[What the task requires]:
Put the items from the line containing "You are a computer-use" up to and including the line containing "tap(52, 375)" into a two-column CSV with the headers instruction and coordinates, one row per item, giving its text and its answer. Enclose each field in quotation marks and replace any line breaks inside a field with spaces.

[Provided records]:
⟨

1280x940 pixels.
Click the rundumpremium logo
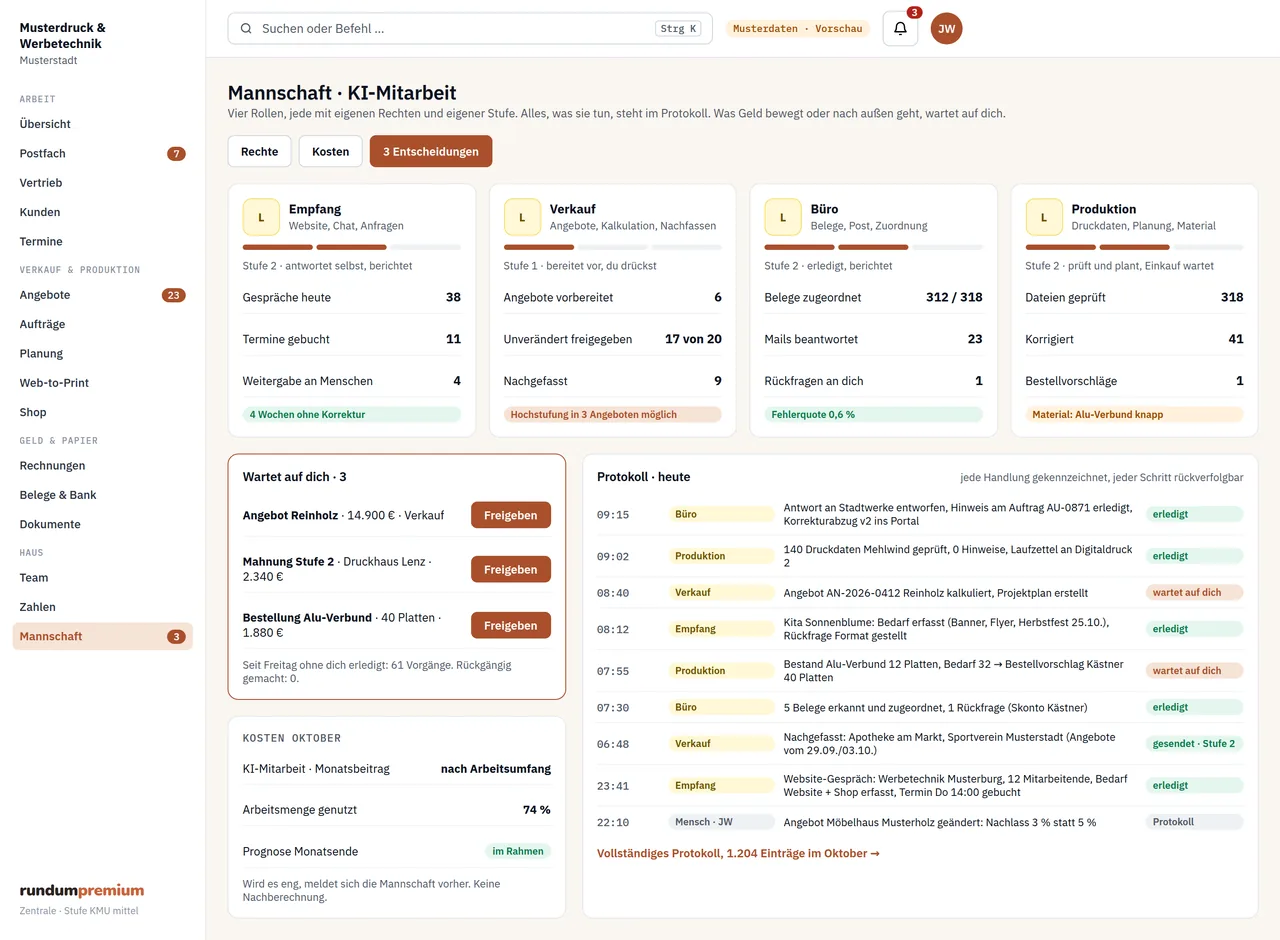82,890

⟩
⟨

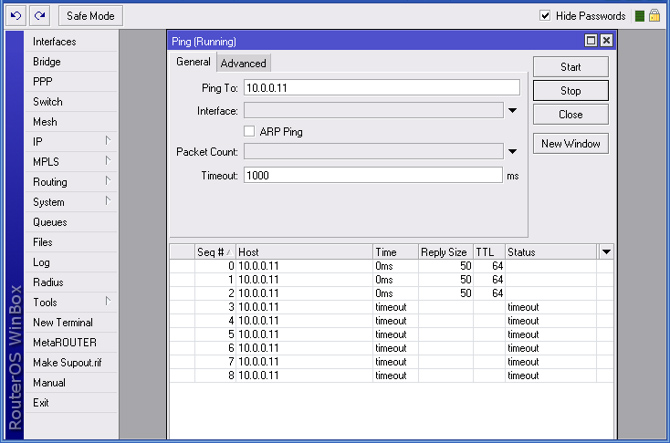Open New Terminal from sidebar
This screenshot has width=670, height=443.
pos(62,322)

⟩
⟨

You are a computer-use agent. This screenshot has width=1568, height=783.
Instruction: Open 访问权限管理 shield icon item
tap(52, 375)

⟩

[Complete response]:
instruction,coordinates
"You are a computer-use agent. This screenshot has width=1568, height=783. Instruction: Open 访问权限管理 shield icon item","tap(52, 375)"